An economic recession lasts as long as it does; my stressful thinking about recession may last forever if I don't meet it with understanding. My thinking—not the unemployment statistics or the California state budget deficit—is what kicks me out of paradise. Jobs come and go; our thinking goes right after them. Markets fluctuate; our minds fluctuate right along with them. We watch our stocks rise; our happiness rises with them, temporarily. We watch them go down, and down we go. The experts say the future is bleak, and we believe them. Yesterday, an article in the New York Times said there will be employment growth this spring. Now I have a bad economy, but I have hope. And none of it means anything; it's all in my head.

No one can accurately predict what's going to happen in any given economy, in part because we simply don't have all the information, and in larger part because we are not in control of all of the factors. You can follow your broker's advice, or your brother's...take a second job...cut back on luxuries, or on what you used to consider necessities...sell your house now...sell your house later...file for bankruptcy...raise your fees...lower your fees...and there are no guarantees.

But what you can do, with an excellent return, is question your stressful beliefs about what is happening in the economy, in your working life, and in your life in general. "Reality is always kinder than the story we tell about it," says Byron Katie. My client discovered this when he examined thoughts about losing his job and being unable to pay rent, when in fact he has a job and had just closed some deals.

What is the worst that could happen if you lost everything? If you question your fears, you may come to see that the worst that could happen is already happening, in your mind...and, as you may have noticed, body follows mind. If I think, "What's the use?" I won't market my services. If I live in the future of lack, I'm already lacking and failing to notice I have everything I need in this moment.

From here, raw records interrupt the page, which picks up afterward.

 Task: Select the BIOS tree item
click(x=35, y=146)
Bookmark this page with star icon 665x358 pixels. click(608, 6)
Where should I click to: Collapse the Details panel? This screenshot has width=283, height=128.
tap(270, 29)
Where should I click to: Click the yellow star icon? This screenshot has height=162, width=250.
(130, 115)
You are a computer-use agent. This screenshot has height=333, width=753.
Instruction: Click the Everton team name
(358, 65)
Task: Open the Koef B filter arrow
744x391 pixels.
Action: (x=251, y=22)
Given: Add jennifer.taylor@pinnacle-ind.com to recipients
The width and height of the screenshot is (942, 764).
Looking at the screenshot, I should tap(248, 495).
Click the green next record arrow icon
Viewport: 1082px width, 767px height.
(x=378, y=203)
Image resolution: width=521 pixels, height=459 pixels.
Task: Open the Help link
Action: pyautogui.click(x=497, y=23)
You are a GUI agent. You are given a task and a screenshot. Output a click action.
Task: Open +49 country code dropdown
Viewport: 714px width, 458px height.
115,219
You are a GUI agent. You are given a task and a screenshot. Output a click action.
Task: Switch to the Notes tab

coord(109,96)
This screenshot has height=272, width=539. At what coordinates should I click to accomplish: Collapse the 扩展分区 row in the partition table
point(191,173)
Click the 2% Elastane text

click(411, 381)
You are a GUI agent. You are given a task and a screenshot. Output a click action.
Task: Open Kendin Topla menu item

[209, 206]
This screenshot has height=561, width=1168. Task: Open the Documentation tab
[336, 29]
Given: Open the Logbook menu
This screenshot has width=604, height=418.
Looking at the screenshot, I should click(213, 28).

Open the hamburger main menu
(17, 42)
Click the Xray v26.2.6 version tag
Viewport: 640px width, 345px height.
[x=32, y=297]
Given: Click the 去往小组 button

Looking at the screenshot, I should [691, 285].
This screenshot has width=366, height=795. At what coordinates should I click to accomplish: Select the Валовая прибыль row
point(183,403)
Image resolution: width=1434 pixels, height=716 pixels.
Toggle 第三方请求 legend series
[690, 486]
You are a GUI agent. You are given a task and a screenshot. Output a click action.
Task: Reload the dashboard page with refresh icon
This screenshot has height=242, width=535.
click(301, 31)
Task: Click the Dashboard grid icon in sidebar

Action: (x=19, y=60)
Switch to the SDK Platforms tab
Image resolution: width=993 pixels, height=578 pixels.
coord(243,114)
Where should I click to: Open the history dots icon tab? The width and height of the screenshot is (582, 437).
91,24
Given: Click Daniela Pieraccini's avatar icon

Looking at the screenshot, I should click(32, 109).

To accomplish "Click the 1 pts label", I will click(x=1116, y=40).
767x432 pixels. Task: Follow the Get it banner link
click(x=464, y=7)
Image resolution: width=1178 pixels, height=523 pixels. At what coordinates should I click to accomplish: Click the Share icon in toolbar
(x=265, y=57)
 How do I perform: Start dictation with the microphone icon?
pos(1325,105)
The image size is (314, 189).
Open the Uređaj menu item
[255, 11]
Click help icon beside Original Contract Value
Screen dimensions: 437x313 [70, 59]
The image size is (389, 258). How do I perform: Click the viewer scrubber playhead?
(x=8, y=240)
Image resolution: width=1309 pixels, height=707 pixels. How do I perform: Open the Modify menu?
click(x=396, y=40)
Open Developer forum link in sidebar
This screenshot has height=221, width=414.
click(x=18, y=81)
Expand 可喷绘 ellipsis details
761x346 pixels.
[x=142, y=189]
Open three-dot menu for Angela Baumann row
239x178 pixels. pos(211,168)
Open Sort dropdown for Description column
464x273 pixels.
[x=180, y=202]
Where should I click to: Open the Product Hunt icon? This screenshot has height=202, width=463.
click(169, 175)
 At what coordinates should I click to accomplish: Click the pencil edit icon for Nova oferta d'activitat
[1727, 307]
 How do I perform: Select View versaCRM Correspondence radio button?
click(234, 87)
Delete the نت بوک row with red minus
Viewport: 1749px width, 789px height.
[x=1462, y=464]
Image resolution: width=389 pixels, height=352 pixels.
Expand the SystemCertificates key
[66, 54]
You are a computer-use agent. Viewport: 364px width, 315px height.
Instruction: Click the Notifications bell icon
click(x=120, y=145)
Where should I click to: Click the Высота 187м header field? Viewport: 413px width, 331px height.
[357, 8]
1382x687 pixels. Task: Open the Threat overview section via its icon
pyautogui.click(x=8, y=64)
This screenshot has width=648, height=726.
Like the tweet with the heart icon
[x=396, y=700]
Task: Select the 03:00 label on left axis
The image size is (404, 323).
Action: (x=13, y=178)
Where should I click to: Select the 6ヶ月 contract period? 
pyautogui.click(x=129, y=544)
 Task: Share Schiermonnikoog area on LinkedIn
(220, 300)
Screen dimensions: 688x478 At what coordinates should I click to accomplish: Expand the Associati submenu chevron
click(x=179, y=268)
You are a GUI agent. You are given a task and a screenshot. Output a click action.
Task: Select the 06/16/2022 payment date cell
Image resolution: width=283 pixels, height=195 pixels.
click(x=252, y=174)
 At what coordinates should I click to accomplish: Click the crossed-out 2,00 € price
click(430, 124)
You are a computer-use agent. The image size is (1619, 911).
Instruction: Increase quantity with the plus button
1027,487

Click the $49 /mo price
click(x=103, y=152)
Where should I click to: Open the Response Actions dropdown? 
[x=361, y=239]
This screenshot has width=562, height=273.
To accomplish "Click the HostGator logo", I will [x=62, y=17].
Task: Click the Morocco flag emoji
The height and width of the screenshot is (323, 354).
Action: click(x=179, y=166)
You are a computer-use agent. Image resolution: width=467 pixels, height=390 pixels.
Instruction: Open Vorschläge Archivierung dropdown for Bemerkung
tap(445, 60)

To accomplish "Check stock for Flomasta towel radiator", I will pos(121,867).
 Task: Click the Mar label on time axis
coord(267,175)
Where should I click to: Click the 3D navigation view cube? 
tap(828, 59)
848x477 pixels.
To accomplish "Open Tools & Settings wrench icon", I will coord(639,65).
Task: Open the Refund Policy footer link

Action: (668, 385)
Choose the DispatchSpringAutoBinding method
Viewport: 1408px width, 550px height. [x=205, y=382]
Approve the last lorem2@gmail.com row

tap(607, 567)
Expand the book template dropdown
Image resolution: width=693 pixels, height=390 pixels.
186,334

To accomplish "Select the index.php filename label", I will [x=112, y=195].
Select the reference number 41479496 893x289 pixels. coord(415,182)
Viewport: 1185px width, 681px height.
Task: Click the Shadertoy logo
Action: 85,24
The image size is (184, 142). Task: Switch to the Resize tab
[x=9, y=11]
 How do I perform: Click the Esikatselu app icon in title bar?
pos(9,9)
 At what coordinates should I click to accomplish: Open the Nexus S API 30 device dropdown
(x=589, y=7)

Not long after the dot-com bust 10 years ago, I watched the financial expert Suze Orman help a woman who had lost nearly everything to strategize about her future. Because of bad advice, the woman had cashed in her pension when she lost her job, instead of rolling it over into an IRA. Now she had no job, and her net worth went from five digits to just $900. Orman told her, "Don't look at what you had; look at what you have. $900 is a lot of money; what can you do with it now?" I don't know about the woman on TV, but I know that advice was for me: don't look at what you had; look at what you have. When I'm in my "stuff," I forget about what's available here, now.

What is the best that could happen if you lost everything? You could get a fresh start, as a couple of friends of mine did when they walked away from their mortgages. You could find a whole new career and discover skills you didn't know you had; that's exciting. (It's happened to me several times in my 53 years, and I seem to be okay.) You get to bust your old paradigms and test new, more fun ones that might work better than the "tried and true" which turned out to be not so true. You get to see what you are really made of, put your creativity and smarts to the test. You even get to let people help you! As you continue to inquire, your mind opens and you see that there are infinite possibilities in what I like to call "a parallel universe of peace."

The root word of recession is "recess." Remember how we loved recess at school? What would keep us from loving it now?

The economy is bad...who would you be in this economy without that thought?


©2011 by Carol L. Skolnick. All rights reserved.

1 comment:

Crazy Eddie said...

What a wonderful article. My whole outlook today has changed because of it. Thank you very much. I will now see the word recess every time I see the word recession and I think that will change everything for me. How wonderful to have a new perspective.